# start of Provided records

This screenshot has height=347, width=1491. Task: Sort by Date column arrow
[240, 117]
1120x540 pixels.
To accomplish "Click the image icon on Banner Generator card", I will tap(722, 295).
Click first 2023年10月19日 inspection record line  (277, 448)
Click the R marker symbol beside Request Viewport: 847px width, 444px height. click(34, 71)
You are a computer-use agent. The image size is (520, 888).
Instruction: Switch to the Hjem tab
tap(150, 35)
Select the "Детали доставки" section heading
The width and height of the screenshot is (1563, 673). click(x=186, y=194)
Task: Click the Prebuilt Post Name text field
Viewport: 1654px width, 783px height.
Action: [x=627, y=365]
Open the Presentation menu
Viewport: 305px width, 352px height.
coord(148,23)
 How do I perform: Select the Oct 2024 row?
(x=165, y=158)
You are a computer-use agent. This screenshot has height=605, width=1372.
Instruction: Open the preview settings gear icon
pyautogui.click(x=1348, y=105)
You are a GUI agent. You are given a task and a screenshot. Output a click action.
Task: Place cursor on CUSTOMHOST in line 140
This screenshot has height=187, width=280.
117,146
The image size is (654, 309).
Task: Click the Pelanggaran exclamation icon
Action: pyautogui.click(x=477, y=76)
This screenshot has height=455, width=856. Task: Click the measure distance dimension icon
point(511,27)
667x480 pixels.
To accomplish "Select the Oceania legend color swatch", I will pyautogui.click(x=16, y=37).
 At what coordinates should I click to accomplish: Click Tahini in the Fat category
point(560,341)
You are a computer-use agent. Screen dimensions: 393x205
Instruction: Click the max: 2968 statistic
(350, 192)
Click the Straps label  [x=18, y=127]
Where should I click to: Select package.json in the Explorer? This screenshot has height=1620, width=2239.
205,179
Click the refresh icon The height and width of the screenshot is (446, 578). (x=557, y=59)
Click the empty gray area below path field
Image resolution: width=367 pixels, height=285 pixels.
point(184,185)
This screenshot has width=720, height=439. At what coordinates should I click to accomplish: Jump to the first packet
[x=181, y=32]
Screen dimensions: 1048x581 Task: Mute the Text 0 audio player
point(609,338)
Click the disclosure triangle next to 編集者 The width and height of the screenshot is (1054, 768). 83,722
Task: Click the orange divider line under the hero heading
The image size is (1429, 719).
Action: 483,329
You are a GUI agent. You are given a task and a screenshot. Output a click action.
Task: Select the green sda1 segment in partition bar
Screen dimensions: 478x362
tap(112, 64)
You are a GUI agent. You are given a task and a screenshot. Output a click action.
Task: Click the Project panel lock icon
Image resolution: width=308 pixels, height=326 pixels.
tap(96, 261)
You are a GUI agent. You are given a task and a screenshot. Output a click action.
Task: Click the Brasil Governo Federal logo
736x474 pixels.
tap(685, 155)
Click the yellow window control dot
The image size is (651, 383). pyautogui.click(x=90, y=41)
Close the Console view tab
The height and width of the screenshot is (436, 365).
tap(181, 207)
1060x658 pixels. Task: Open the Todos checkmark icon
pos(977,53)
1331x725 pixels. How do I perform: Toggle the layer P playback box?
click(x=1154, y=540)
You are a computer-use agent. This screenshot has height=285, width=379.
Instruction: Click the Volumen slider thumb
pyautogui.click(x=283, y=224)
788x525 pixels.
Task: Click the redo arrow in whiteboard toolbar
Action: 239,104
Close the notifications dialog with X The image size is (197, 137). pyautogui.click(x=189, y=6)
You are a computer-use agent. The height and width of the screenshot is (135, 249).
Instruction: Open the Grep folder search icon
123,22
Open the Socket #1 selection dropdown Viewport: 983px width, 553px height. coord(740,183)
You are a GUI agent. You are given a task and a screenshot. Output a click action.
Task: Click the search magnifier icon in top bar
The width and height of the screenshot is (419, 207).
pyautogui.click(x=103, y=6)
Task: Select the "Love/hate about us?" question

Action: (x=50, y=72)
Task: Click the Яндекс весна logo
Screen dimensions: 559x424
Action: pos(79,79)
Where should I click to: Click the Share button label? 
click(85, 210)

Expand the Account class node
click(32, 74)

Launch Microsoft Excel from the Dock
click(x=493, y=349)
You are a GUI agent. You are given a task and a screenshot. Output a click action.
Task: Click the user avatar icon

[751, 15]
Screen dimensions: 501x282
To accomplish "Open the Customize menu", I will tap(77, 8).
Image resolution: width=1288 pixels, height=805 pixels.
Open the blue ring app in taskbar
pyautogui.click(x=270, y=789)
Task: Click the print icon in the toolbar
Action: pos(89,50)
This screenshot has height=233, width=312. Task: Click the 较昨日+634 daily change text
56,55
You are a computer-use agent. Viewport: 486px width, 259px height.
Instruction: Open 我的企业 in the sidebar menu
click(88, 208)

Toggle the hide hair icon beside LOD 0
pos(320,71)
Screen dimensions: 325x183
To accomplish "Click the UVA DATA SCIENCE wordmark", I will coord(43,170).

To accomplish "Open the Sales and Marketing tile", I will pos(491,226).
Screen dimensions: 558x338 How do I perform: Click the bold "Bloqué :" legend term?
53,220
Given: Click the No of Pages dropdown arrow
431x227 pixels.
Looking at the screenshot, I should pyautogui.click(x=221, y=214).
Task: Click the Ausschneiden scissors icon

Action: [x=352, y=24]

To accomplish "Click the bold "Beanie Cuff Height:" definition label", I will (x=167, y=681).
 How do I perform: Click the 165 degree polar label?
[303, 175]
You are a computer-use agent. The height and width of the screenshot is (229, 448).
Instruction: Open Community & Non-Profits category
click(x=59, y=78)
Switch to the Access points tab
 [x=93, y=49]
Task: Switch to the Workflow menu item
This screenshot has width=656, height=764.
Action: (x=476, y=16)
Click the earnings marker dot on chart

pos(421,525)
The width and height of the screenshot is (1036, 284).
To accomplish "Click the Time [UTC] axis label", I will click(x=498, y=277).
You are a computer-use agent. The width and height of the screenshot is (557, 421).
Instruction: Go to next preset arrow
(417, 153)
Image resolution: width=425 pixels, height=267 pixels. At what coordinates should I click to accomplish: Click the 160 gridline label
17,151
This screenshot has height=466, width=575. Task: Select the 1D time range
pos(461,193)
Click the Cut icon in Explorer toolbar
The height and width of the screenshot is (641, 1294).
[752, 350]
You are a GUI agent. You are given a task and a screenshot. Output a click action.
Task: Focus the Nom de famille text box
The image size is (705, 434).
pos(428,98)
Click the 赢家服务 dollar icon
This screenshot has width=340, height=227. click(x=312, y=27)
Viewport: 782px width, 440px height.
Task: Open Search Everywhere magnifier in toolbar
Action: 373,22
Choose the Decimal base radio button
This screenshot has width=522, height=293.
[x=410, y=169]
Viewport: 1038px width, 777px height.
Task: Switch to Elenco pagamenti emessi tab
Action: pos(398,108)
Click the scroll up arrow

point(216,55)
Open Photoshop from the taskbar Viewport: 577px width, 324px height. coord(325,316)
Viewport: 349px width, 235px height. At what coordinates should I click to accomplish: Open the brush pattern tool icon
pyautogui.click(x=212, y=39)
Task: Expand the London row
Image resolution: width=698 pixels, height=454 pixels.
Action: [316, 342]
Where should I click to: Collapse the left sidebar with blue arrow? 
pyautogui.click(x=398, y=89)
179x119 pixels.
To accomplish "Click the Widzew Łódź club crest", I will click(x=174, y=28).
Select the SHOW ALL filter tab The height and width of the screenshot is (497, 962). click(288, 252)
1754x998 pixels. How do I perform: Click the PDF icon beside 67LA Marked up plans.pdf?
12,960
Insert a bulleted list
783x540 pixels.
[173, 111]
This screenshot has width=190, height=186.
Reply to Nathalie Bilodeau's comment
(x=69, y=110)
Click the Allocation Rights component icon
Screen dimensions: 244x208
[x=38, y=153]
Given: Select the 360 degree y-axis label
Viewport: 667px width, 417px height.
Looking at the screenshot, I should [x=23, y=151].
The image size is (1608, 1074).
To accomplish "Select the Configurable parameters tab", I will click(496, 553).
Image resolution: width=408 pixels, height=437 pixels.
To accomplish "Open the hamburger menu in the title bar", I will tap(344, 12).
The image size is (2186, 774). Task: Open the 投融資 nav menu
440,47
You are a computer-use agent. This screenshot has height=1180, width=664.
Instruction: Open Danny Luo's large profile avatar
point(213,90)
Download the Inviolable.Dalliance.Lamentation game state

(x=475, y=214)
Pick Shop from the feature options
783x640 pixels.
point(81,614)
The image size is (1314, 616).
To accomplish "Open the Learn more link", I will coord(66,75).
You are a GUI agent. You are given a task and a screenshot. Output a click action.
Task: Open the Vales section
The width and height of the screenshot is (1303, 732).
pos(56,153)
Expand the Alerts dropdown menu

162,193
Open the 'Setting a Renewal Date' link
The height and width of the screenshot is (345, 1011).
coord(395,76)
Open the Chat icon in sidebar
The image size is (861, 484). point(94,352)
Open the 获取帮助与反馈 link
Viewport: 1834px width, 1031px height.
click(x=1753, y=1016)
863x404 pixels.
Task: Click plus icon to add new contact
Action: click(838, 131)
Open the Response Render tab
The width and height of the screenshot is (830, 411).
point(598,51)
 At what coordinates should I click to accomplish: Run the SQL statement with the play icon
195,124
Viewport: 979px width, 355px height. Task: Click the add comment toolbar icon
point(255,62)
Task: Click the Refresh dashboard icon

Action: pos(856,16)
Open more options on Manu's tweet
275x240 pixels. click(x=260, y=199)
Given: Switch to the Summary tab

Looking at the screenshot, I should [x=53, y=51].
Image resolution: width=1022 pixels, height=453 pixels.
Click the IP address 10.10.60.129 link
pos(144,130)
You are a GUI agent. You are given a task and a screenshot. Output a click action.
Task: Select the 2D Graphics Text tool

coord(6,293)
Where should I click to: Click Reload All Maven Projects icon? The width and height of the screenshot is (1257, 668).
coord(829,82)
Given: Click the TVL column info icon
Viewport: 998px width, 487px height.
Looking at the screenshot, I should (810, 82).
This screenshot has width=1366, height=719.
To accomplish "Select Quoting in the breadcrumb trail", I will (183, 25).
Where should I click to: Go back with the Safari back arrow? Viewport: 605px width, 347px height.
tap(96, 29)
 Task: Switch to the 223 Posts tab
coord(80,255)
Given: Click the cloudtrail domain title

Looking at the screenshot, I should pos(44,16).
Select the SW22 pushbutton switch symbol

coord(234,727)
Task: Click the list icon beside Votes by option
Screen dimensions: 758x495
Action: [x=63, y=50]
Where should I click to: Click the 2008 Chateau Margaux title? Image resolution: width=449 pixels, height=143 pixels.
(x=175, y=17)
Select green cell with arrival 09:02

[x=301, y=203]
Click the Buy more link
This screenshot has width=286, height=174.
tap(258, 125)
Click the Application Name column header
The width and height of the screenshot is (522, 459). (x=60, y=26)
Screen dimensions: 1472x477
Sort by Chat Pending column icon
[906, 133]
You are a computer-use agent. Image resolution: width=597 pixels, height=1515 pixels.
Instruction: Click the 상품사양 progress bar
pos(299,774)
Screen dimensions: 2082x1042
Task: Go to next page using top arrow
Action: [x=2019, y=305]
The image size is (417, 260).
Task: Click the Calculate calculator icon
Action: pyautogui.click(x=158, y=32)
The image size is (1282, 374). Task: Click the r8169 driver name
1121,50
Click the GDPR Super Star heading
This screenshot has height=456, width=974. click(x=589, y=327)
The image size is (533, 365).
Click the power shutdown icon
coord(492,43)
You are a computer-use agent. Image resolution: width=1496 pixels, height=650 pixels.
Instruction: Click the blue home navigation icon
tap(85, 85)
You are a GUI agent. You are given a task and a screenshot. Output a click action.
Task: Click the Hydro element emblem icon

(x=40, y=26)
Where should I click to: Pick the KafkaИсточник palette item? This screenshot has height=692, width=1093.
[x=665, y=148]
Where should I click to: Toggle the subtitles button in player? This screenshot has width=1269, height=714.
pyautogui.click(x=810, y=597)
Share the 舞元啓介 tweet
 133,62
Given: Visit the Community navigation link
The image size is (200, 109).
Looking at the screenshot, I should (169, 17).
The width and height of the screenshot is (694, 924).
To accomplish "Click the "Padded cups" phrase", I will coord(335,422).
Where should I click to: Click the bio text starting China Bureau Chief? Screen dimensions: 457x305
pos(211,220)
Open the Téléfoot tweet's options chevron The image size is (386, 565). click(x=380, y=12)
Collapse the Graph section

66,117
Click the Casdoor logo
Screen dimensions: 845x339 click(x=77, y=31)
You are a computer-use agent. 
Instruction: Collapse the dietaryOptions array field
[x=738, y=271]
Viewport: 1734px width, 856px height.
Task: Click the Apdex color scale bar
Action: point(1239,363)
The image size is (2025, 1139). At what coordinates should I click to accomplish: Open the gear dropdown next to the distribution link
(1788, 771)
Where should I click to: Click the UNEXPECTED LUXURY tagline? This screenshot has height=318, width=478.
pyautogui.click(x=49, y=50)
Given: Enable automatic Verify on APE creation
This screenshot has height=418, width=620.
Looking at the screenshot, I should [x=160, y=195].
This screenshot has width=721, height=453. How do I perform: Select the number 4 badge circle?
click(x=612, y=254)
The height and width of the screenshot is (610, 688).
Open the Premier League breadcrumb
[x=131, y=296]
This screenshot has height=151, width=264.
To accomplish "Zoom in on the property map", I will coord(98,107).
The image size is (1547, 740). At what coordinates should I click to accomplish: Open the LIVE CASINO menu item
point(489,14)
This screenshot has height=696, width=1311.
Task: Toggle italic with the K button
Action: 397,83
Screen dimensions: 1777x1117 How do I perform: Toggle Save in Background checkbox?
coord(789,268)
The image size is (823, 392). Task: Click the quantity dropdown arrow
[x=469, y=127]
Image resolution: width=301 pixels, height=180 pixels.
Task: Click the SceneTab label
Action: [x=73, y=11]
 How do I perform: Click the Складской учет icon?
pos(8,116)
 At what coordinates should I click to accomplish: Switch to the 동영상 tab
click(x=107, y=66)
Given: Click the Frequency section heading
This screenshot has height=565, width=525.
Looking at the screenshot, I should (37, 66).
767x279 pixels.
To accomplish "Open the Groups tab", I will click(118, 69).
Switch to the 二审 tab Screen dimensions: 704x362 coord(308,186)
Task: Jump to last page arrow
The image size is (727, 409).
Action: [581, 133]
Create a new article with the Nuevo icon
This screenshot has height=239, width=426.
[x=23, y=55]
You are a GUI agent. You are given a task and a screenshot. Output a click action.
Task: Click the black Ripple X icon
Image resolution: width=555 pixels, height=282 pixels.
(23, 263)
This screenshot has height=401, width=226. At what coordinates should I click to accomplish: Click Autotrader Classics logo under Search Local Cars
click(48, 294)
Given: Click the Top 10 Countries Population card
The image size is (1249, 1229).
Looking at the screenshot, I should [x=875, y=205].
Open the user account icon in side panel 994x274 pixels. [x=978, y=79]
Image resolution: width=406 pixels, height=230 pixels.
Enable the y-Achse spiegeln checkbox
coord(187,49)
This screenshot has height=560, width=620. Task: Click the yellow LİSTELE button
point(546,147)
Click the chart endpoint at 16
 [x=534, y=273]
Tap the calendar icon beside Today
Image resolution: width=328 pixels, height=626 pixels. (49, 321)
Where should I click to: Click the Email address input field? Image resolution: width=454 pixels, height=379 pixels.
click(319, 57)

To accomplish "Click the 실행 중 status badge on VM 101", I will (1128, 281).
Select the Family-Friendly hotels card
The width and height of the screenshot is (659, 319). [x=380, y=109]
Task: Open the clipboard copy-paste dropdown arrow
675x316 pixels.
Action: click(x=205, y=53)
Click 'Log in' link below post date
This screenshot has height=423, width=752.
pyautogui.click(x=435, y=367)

# end of Provided records

Work to complete -
Put the lines of the records above, from the line containing "Click the disclosure" through the line containing "tap(112, 64)", into a JSON list of strings with one string per line and no blank lines.

Task solution -
[
  "Click the disclosure triangle next to 編集者 The width and height of the screenshot is (1054, 768). 83,722",
  "Task: Click the orange divider line under the hero heading",
  "The image size is (1429, 719).",
  "Action: 483,329",
  "You are a GUI agent. You are given a task and a screenshot. Output a click action.",
  "Task: Select the green sda1 segment in partition bar",
  "Screen dimensions: 478x362",
  "tap(112, 64)"
]